Uneven Drying, Blushing, Fogging and Pinholes

This failure affects appearance and consistency, mostly occurring in high-humidity environments.Typical performance includes local color difference, white fog on the surface, dense pinholes, and reduced gloss.

Root causes are linked to environment, substrate and ink system:
1. Ambient humidity exceeds 70%, water vapor condenses into the ink film during solvent volatilization heat absorption.
2. Substrate surface contains grease or release agent, contact angle exceeds 50°, leading to wetting defects.
3. Excessive stirring speed  produces air bubbles, leaving pinholes after rupture.

 

Poor Adhesion and Ink Peeling After Drying

This failure affects product durability, common on non-absorbent substrates.Typical performance includes ink removal by tape test, poor scratch resistance, and delamination after lamination.
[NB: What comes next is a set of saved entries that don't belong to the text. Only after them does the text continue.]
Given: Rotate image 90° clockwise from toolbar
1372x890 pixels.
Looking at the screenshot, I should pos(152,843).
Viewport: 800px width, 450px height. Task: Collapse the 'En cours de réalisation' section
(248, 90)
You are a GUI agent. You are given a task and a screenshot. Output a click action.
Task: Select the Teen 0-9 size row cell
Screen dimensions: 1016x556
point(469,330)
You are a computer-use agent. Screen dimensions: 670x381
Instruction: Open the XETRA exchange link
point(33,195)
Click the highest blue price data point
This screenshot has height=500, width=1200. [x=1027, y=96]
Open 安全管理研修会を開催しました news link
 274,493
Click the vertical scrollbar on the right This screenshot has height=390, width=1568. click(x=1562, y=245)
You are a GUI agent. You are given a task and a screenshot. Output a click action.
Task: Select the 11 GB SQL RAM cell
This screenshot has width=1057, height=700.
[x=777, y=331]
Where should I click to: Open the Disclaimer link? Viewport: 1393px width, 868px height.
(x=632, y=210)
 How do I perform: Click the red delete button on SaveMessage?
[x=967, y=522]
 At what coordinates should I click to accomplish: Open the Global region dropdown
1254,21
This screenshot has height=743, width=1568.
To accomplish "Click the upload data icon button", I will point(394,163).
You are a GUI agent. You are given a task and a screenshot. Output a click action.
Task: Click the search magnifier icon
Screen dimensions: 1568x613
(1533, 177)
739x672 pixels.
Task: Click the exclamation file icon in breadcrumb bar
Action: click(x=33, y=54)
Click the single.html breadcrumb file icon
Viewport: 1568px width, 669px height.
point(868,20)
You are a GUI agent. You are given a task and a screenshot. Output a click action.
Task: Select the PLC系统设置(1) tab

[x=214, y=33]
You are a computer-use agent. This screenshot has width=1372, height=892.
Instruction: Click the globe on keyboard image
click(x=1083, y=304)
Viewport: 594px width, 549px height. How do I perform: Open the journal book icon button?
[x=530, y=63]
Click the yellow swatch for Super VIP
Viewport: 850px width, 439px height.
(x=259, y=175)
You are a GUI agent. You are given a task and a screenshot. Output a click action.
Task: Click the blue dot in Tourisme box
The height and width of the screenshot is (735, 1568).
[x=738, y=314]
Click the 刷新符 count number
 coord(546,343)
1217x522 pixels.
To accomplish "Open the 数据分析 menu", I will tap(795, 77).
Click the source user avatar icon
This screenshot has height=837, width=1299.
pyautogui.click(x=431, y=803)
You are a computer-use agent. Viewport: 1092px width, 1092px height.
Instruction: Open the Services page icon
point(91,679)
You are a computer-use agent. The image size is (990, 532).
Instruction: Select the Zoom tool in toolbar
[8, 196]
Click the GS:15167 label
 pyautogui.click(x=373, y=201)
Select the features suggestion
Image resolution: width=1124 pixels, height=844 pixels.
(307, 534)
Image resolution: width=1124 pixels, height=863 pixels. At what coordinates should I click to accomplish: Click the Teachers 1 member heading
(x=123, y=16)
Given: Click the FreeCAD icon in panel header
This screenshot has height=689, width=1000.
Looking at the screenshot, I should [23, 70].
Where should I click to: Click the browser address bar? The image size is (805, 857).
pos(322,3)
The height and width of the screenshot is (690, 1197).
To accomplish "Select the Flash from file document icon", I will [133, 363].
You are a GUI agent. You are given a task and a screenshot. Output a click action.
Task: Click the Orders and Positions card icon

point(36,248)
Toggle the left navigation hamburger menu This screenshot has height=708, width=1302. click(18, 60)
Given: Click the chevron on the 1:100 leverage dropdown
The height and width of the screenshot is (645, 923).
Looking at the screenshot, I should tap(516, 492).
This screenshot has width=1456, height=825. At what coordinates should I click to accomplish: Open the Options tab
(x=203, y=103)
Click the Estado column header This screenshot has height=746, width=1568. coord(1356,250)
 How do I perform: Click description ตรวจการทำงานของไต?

Root causes focus on substrate treatment and curing completeness:
1. Substrate lacks corona or flame treatment, surface tension below 38mN/m.
2. Resin cross-linking is incomplete, with curing time less than 24h at 25°C.
3. Mixing with alcohol-based or solvent-based inks destroys the emulsion system and film-forming structure.

 

Standardized Drying Optimization Solutions

 

Plate Making and Ink Volume Control

Reduce drying load from the source by controlling ink film thickness:
1. Select anilox rollers with line count above 120LPI, engraving depth controlled at 18–22μm for shallow plate configuration.
2. Adopt multi-layer thin printing, single ink film thickness controlled below 10μm.
3. Match screen mesh count: fine patterns use 300–420 mesh screens to reduce single ink loading.

 

Segmented Drying Process

Replace single-stage high-temperature drying with two-stage segmented drying:
1. First stage: temperature 40–45°C, air velocity 1.0–1.5m/s, pre-dry surface to avoid rapid film formation.
2. Second stage: temperature 50–60°C, air velocity 3.0–4.0m/s, high convection to remove residual moisture.
3. Keep drying air away from the screen plate, only blow on the printed substrate to prevent premature drying
.

 

Online Control of pH and Viscosity

Maintain stable ink performance with real-time monitoring:
1. Control pH value stably between 8.5–9.5, use special water-based pH adjusters for correction.
2. Control viscosity at 15–22s, avoid excessive water addition to maintain emulsion stability.
3. Detect every 30 minutes during continuous production, record and adjust parameters to prevent fluctuation.

 

Rapid Troubleshooting and Treatment of Common Drying Problems

 

Failure Phenomenon Priority Check Item On-Site Rapid Treatment
Insufficient drying and adhesion Ink film thickness, humidity, air volume Reduce coating weight, increase air velocity, start dehumidifier
False drying and re-adhesion Excess temperature, insufficient air flow Lower temperature, strengthen convection, extend second-stage drying
Screen blocking and stringing Air blowing to screen, low printing speed Adjust air duct, increase speed to above 15m/min, add slow-release agent
Blushing and fogging Ambient humidity, water in diluent Dehumidify, use water-based special diluent, adjust drying rate
Pinholes and bubbles Substrate cleaning, defoaming, stirring Degrease substrate, add defoamer, reduce stirring speed
Poor adhesion Substrate treatment, drying degree Enhance corona treatment, extend curing time to 24h

 

Summary and Production Suggestions 

Drying problems of water-based screen printing inks are system engineering related to plate making, ink parameters, drying equipment, environment and substrate. Stable mass production requires standardized control system:

1. Adopt two-stage drying with moderate temperature and high air volume, avoid single-stage high-temperature baking.
2. Maintain pH at 8.5–9.5 and viscosity at 15–22s, correct with special additives.
3. Control ambient humidity at 40–60%, optimize air duct to avoid direct blowing on screen plate.
4. Use high-line-count shallow anilox rollers, treat non-absorbent substrates to improve wetting and drying efficiency.
5. Keep ink system independent, prohibit mixing with other ink types, store at above 5°C.

Implementing the above measures can reduce drying failure rate to below 1%, stabilize printing quality, and support the application of water-based inks in food packaging, daily chemical products, industrial labels and other fields.